#### [WORK INSTRUCTIONS]
Swap "GUI agent" for "desktop assistant" in the listing lines between the one holding "coordinates (264, 668)." and the one holding "pyautogui.click(x=951, y=843)", inclusive, and give back only those lines with nothing else changed.

#### [DATA FOR THIS EXERCISE]
BEGIN

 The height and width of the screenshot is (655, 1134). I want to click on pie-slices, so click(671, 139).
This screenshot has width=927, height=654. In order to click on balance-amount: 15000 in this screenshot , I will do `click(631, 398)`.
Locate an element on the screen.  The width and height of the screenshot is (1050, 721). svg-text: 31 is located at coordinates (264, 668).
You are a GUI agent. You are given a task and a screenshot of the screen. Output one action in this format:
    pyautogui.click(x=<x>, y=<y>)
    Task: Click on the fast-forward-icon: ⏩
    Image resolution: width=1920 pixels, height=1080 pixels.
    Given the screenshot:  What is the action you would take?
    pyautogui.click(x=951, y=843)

END
BEGIN

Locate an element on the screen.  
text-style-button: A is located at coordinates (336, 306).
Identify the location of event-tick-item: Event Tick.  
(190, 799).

END

#### [REPLY TO THE EXERCISE]
Locate an element on the screen.  The width and height of the screenshot is (1050, 721). svg-text: 31 is located at coordinates (264, 668).
You are a desktop assistant. You are given a task and a screenshot of the screen. Output one action in this format:
    pyautogui.click(x=<x>, y=<y>)
    Task: Click on the fast-forward-icon: ⏩
    Image resolution: width=1920 pixels, height=1080 pixels.
    Given the screenshot:  What is the action you would take?
    pyautogui.click(x=951, y=843)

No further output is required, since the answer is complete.